EXTRACTED DATA
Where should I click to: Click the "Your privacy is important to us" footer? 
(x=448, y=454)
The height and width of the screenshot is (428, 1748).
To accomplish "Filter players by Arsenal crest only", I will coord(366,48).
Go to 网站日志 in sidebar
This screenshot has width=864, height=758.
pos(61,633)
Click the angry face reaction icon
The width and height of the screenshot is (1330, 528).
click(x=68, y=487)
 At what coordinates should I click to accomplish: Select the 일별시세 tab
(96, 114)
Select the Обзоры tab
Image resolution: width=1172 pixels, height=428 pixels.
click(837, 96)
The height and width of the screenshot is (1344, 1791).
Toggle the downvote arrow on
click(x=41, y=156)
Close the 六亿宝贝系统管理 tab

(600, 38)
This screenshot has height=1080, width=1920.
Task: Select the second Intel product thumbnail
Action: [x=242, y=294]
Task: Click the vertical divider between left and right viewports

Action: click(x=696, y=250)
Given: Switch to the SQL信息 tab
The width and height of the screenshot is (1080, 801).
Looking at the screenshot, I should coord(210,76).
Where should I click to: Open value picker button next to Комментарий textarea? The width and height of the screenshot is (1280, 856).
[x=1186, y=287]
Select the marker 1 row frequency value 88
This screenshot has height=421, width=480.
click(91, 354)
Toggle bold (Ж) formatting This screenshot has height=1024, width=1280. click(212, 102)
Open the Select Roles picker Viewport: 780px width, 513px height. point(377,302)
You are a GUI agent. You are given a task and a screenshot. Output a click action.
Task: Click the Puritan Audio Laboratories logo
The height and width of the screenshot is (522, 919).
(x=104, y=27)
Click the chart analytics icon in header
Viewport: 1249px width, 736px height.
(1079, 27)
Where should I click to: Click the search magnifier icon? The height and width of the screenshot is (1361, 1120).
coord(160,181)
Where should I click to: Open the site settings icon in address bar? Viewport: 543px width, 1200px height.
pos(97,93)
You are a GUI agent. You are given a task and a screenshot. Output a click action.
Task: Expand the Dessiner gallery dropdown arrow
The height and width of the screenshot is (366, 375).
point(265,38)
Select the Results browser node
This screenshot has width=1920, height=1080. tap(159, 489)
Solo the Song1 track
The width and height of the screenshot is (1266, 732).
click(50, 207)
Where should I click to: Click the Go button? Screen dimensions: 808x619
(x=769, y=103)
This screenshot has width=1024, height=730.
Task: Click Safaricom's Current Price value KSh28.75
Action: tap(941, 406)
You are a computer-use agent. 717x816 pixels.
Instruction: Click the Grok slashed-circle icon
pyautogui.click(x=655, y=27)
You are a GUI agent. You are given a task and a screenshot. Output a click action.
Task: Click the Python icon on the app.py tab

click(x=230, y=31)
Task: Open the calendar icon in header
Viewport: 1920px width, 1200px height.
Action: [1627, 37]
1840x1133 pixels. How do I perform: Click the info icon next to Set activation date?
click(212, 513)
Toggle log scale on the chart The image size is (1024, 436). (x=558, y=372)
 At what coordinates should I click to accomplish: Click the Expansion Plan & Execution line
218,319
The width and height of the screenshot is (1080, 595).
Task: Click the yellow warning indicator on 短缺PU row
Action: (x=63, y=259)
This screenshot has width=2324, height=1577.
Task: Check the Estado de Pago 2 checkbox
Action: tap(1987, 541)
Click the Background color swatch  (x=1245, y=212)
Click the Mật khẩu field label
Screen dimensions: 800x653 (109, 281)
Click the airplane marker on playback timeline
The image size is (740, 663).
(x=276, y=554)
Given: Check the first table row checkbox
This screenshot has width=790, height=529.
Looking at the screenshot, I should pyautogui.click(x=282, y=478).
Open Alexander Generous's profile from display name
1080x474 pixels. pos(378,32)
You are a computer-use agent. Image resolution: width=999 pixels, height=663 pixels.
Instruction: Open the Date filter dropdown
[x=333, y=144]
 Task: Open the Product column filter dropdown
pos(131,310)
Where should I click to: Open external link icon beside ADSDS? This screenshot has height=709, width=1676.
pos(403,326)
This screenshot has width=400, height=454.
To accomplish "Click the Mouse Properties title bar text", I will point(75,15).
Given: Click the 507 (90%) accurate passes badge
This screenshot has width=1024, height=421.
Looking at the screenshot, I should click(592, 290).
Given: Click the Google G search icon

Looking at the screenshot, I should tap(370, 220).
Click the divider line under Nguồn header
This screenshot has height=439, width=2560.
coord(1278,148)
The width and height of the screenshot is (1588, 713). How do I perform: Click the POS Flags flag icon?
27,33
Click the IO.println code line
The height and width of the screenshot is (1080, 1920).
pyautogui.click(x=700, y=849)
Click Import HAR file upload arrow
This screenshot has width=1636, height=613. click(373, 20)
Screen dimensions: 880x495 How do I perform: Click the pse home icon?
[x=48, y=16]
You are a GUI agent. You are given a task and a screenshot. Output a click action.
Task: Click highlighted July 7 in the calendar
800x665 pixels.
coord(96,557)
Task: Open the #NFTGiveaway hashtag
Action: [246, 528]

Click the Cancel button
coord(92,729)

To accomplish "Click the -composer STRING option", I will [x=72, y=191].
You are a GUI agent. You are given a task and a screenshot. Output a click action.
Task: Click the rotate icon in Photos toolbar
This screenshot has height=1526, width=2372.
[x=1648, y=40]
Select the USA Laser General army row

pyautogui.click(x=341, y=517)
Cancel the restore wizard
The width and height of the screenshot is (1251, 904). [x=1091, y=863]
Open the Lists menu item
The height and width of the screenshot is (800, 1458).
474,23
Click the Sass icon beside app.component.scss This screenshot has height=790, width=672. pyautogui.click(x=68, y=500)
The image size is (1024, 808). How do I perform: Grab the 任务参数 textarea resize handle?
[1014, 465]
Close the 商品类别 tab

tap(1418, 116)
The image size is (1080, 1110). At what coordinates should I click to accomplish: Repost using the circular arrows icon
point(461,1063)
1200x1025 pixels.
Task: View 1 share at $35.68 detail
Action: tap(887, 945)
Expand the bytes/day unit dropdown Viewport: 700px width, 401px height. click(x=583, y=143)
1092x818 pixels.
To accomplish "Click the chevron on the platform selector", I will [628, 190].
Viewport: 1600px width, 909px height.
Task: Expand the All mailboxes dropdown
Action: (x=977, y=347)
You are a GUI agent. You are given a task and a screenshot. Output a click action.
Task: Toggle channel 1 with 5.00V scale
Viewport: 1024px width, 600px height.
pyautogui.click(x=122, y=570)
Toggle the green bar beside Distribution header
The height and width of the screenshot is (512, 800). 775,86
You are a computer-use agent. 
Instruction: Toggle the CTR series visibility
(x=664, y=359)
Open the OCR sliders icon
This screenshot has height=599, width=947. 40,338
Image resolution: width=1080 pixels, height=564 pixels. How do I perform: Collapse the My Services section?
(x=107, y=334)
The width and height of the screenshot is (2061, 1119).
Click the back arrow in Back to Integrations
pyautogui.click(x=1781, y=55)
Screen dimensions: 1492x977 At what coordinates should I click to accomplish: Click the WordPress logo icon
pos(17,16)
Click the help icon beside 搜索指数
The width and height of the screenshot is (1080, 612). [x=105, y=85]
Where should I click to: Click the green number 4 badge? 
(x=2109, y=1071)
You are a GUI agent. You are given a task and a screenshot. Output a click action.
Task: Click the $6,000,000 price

OBJECTIVE
Above are the entries. Repeat every line from the one containing "Click the angry face reaction icon" down through the one containing "Action: click(x=696, y=250)", keeping both end lines.

CORRECT RESULT
Click the angry face reaction icon
The width and height of the screenshot is (1330, 528).
click(x=68, y=487)
 At what coordinates should I click to accomplish: Select the 일별시세 tab
(96, 114)
Select the Обзоры tab
Image resolution: width=1172 pixels, height=428 pixels.
click(837, 96)
The height and width of the screenshot is (1344, 1791).
Toggle the downvote arrow on
click(x=41, y=156)
Close the 六亿宝贝系统管理 tab

(600, 38)
This screenshot has height=1080, width=1920.
Task: Select the second Intel product thumbnail
Action: [x=242, y=294]
Task: Click the vertical divider between left and right viewports

Action: click(x=696, y=250)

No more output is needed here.